- Theatrical release poster
- Directed by: Robert Jordan Hill
- Written by: John Guillermin Robert Jordan Hill
- Produced by: Robert Jordan Hill John Guillermin
- Starring: Ben Wrigley Eunice Gayson
- Cinematography: Jo Jago
- Music by: George Melachrino
- Production company: Robert Jordan Hill Productions
- Distributed by: Adelphi Films Ltd. (UK)
- Release date: 25 July 1949 (UK);
- Running time: 68 minutes
- Country: United Kingdom
- Language: English

= Melody in the Dark =

Melody in the Dark is a 1949 British second feature ('B') musical comedy horror film directed by Robert Jordan Hill and starring Ben Wrigley and Eunice Gayson. It was written by Hill and John Guillermin.

==Premise==
When actress Pat Evans inherits a spooky old house and uses it for rehearsals with her theatre company, they are troubled by "ghosts".

==Cast==
- Ben Wrigley as Ben
- Eunice Gayson as Pat Evans
- Dawn Lesley as Dawn
- Richard Thorp as Dick
- Lionel Newbold as Uncle Egbert
- Ida Patlanski as Mrs Grimes
- The London Lovelies as model girls
- Carl Carlisle as guest artiste
- Maisie Weldon as Guest Artiste
- The Stardusters Dance Orchestra
- Alan Dean as lead singer/pianist
- The Keynotes as singing group

==Reception==
The Monthly Film Bulletin wrote: "An amateurish film ... The acting is very poor and the dialogue not too good. Ben Wrigley is comical and raises many laughs, and without him the film would be more uninteresting than it is. The production, direction and photography are below average."

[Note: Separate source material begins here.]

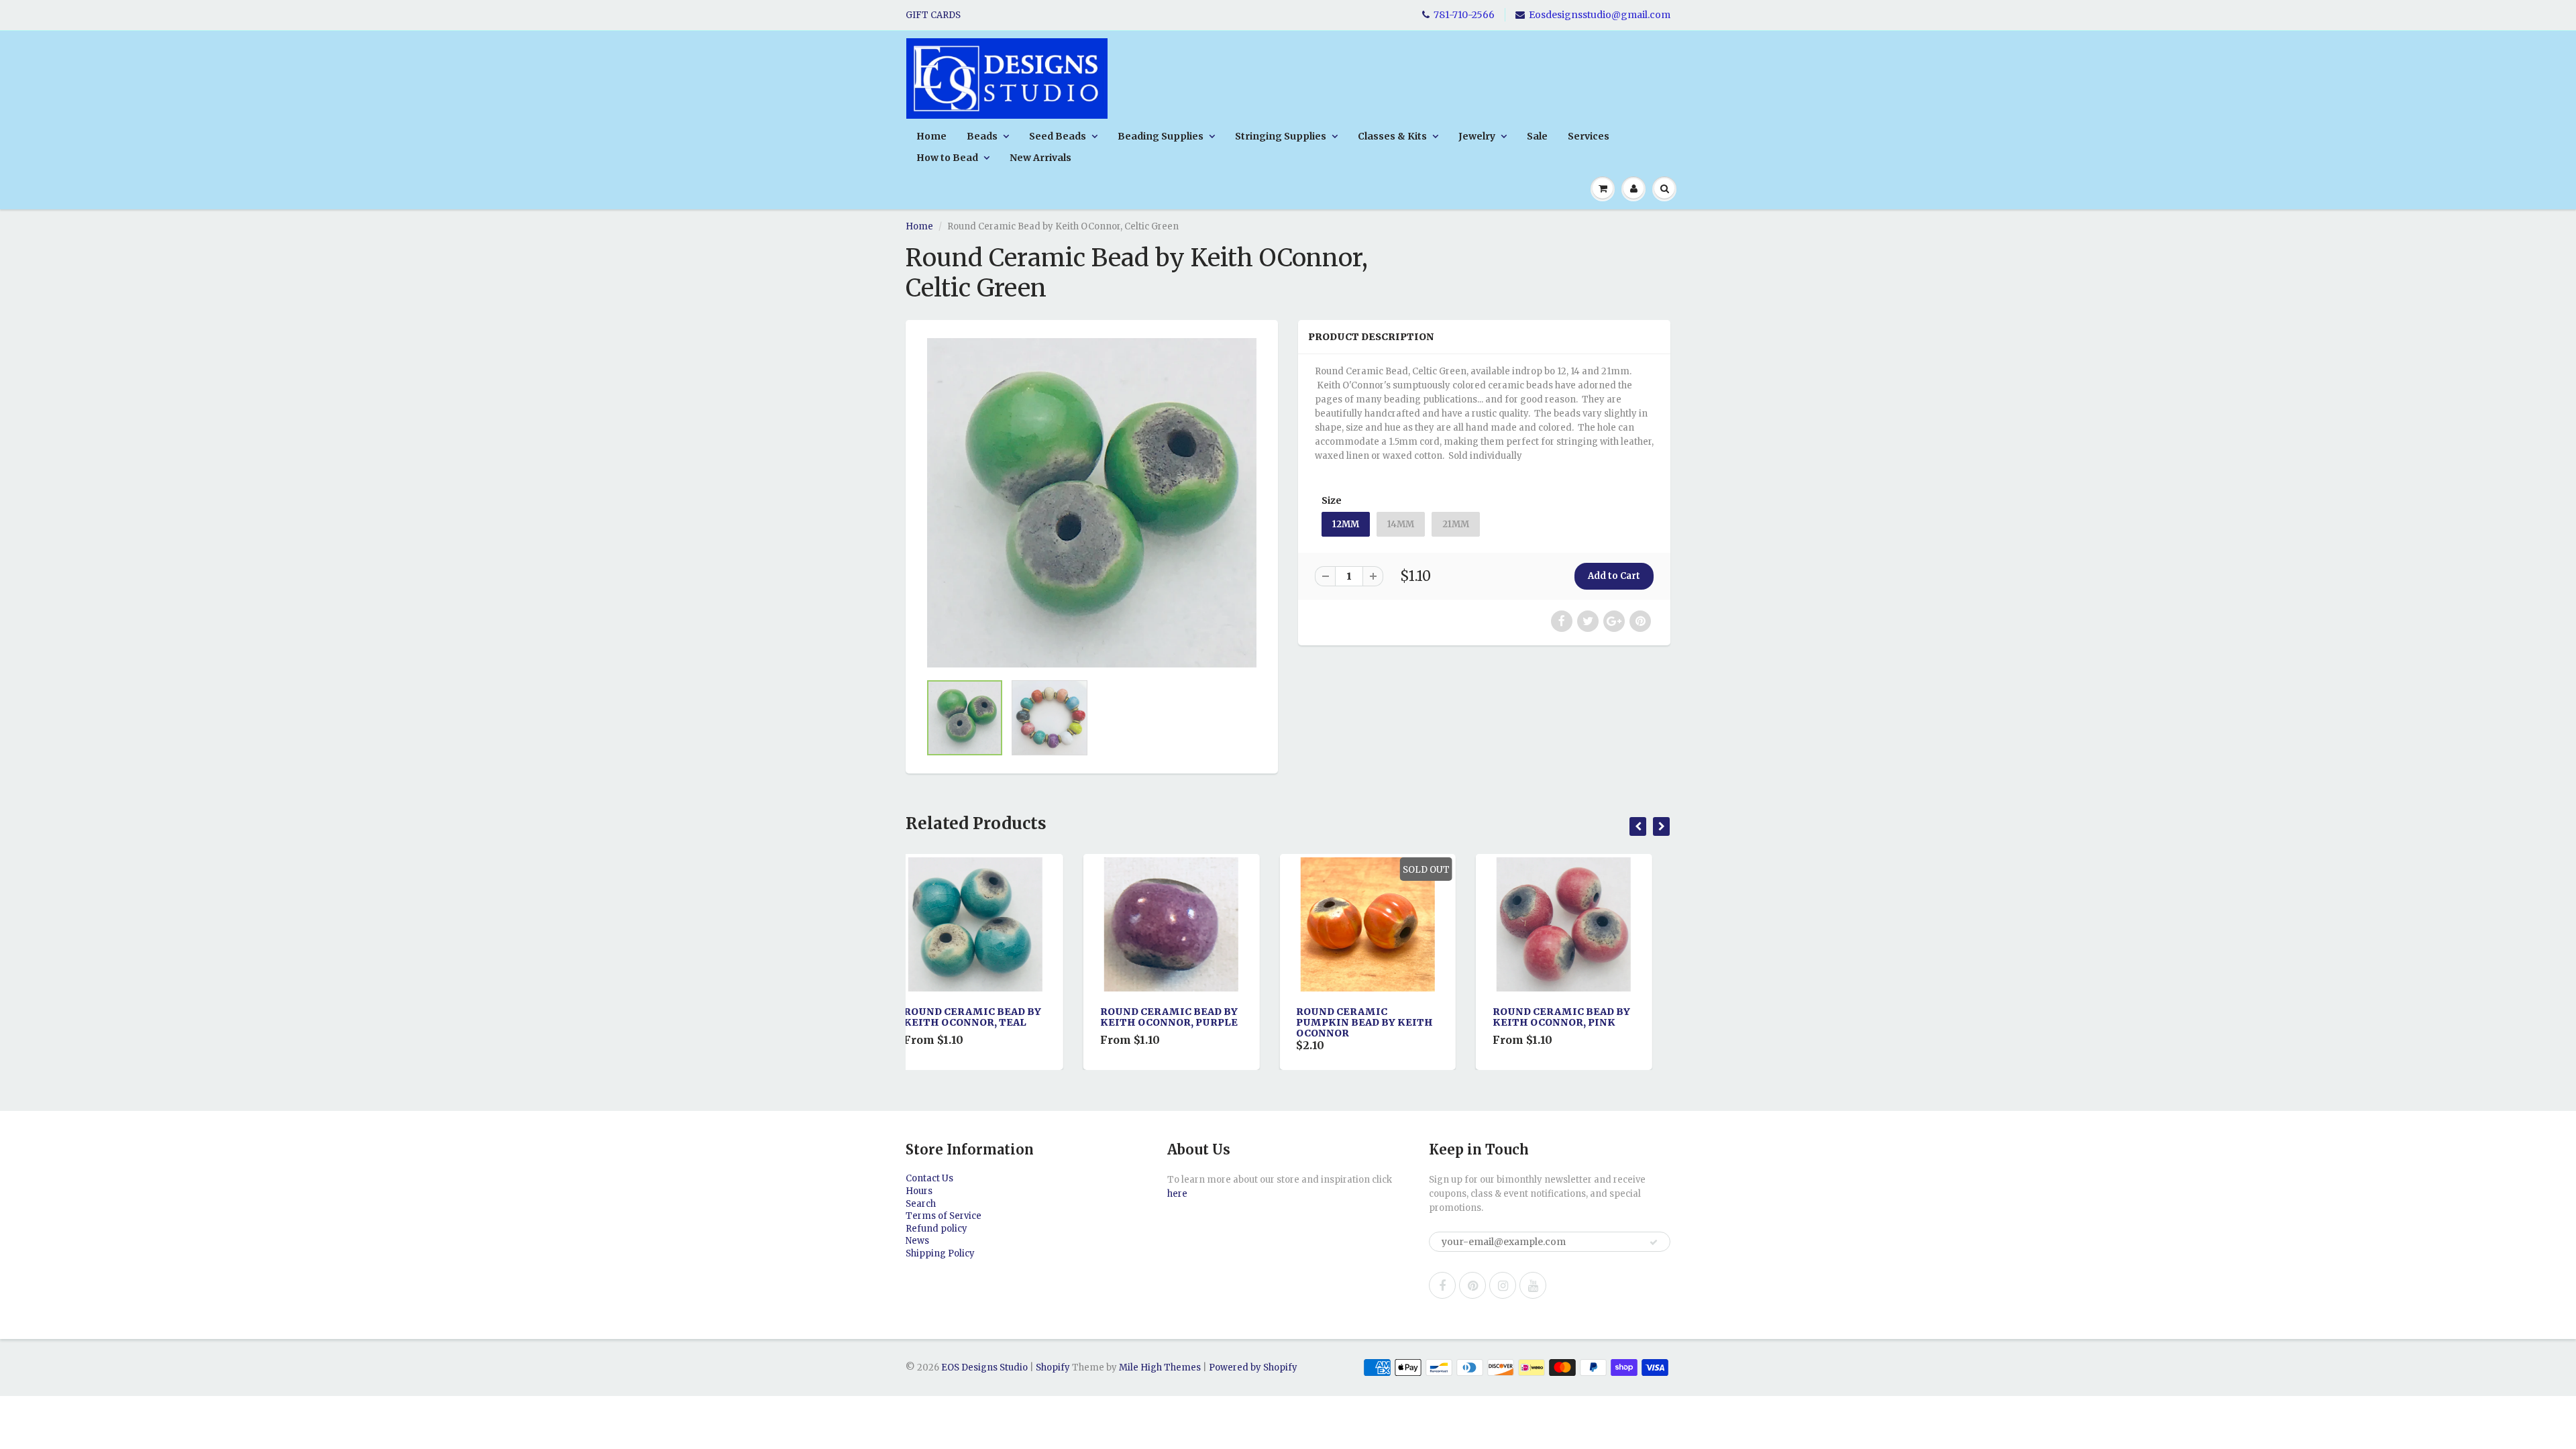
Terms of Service (943, 1216)
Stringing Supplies (1280, 136)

Kine Weekly wrote: "Screwy, spooky house musical, introducing resourceful, giraffe-necked stage comedian Beg Wrigley to the screen. Boisterous and tireless improvisator, he holds the extravagant tale together and in the same breath provides cues for song. The low but lively nonsense is bound to tickle the industrial masses. Capital knockabout quota. ... Conventional mystery melodrama is burlesqued with gusto by the star and the supporting players and tuneful melodies effectively interleave the breezy banter."

Picturegoer wrote: "There is some good melodramatic burlesque, but the theme is worn threadbare. Support is fair, but the comedy as a whole is far from being on a high level."